** Given entries follows **

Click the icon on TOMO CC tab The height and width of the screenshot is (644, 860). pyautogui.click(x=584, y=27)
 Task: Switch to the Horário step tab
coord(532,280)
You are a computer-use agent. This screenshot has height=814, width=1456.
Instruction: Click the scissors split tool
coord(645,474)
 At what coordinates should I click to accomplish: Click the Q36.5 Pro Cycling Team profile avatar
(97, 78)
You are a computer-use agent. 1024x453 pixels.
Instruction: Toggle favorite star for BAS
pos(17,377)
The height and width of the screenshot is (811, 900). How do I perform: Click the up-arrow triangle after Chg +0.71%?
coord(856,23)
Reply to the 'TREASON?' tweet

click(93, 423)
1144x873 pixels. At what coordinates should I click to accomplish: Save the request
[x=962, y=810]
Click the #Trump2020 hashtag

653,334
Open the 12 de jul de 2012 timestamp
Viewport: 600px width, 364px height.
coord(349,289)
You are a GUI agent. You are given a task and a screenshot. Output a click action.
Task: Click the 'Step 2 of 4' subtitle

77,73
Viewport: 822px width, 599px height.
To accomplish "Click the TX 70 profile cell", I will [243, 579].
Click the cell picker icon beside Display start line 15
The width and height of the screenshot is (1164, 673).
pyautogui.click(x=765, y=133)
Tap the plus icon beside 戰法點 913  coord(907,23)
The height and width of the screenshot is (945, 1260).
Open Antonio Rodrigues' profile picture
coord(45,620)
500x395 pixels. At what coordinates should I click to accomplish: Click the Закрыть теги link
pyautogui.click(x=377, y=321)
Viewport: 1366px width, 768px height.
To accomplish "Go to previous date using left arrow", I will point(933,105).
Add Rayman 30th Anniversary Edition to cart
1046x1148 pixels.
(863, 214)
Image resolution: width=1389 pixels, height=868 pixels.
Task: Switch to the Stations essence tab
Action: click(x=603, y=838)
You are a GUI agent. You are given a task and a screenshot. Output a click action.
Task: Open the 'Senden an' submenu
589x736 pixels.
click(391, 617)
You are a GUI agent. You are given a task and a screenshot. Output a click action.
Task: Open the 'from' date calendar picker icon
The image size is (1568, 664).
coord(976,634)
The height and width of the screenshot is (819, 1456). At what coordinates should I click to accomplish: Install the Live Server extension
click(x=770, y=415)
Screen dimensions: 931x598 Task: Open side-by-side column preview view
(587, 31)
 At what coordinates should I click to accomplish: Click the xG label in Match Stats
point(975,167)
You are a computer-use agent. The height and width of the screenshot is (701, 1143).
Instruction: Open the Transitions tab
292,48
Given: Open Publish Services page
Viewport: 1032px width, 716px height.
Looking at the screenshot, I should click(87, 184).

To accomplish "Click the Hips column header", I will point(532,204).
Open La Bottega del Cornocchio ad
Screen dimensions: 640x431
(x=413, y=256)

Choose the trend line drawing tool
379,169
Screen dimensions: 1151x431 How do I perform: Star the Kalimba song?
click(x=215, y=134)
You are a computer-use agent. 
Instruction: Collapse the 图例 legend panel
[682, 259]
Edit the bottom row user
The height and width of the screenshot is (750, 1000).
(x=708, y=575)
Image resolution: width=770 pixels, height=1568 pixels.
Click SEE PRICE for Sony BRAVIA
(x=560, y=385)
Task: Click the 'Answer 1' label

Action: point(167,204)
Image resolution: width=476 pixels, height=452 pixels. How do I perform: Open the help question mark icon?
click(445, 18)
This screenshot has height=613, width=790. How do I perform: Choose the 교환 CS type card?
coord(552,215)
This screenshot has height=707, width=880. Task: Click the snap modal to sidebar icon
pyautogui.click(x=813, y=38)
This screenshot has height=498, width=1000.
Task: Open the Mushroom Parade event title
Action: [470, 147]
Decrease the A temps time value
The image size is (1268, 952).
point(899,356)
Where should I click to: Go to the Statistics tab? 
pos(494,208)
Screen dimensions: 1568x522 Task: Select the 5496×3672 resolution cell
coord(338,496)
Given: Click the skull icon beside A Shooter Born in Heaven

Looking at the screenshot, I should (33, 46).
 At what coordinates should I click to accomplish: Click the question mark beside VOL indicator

** End of Given entries **

*Work to complete*. Return the listing above exactly, line for line.

*Completed exercise*.
Click the icon on TOMO CC tab The height and width of the screenshot is (644, 860). pyautogui.click(x=584, y=27)
 Task: Switch to the Horário step tab
coord(532,280)
You are a computer-use agent. This screenshot has height=814, width=1456.
Instruction: Click the scissors split tool
coord(645,474)
 At what coordinates should I click to accomplish: Click the Q36.5 Pro Cycling Team profile avatar
(97, 78)
You are a computer-use agent. 1024x453 pixels.
Instruction: Toggle favorite star for BAS
pos(17,377)
The height and width of the screenshot is (811, 900). How do I perform: Click the up-arrow triangle after Chg +0.71%?
coord(856,23)
Reply to the 'TREASON?' tweet

click(93, 423)
1144x873 pixels. At what coordinates should I click to accomplish: Save the request
[x=962, y=810]
Click the #Trump2020 hashtag

653,334
Open the 12 de jul de 2012 timestamp
Viewport: 600px width, 364px height.
coord(349,289)
You are a GUI agent. You are given a task and a screenshot. Output a click action.
Task: Click the 'Step 2 of 4' subtitle

77,73
Viewport: 822px width, 599px height.
To accomplish "Click the TX 70 profile cell", I will [243, 579].
Click the cell picker icon beside Display start line 15
The width and height of the screenshot is (1164, 673).
pyautogui.click(x=765, y=133)
Tap the plus icon beside 戰法點 913  coord(907,23)
The height and width of the screenshot is (945, 1260).
Open Antonio Rodrigues' profile picture
coord(45,620)
500x395 pixels. At what coordinates should I click to accomplish: Click the Закрыть теги link
pyautogui.click(x=377, y=321)
Viewport: 1366px width, 768px height.
To accomplish "Go to previous date using left arrow", I will point(933,105).
Add Rayman 30th Anniversary Edition to cart
1046x1148 pixels.
(863, 214)
Image resolution: width=1389 pixels, height=868 pixels.
Task: Switch to the Stations essence tab
Action: click(x=603, y=838)
You are a GUI agent. You are given a task and a screenshot. Output a click action.
Task: Open the 'Senden an' submenu
589x736 pixels.
click(391, 617)
You are a GUI agent. You are given a task and a screenshot. Output a click action.
Task: Open the 'from' date calendar picker icon
The image size is (1568, 664).
coord(976,634)
The height and width of the screenshot is (819, 1456). At what coordinates should I click to accomplish: Install the Live Server extension
click(x=770, y=415)
Screen dimensions: 931x598 Task: Open side-by-side column preview view
(587, 31)
 At what coordinates should I click to accomplish: Click the xG label in Match Stats
point(975,167)
You are a computer-use agent. The height and width of the screenshot is (701, 1143).
Instruction: Open the Transitions tab
292,48
Given: Open Publish Services page
Viewport: 1032px width, 716px height.
Looking at the screenshot, I should click(87, 184).

To accomplish "Click the Hips column header", I will point(532,204).
Open La Bottega del Cornocchio ad
Screen dimensions: 640x431
(x=413, y=256)

Choose the trend line drawing tool
379,169
Screen dimensions: 1151x431 How do I perform: Star the Kalimba song?
click(x=215, y=134)
You are a computer-use agent. 
Instruction: Collapse the 图例 legend panel
[682, 259]
Edit the bottom row user
The height and width of the screenshot is (750, 1000).
(x=708, y=575)
Image resolution: width=770 pixels, height=1568 pixels.
Click SEE PRICE for Sony BRAVIA
(x=560, y=385)
Task: Click the 'Answer 1' label

Action: point(167,204)
Image resolution: width=476 pixels, height=452 pixels. How do I perform: Open the help question mark icon?
click(445, 18)
This screenshot has height=613, width=790. How do I perform: Choose the 교환 CS type card?
coord(552,215)
This screenshot has height=707, width=880. Task: Click the snap modal to sidebar icon
pyautogui.click(x=813, y=38)
This screenshot has height=498, width=1000.
Task: Open the Mushroom Parade event title
Action: [470, 147]
Decrease the A temps time value
The image size is (1268, 952).
point(899,356)
Where should I click to: Go to the Statistics tab? 
pos(494,208)
Screen dimensions: 1568x522 Task: Select the 5496×3672 resolution cell
coord(338,496)
Given: Click the skull icon beside A Shooter Born in Heaven

Looking at the screenshot, I should (33, 46).
 At what coordinates should I click to accomplish: Click the question mark beside VOL indicator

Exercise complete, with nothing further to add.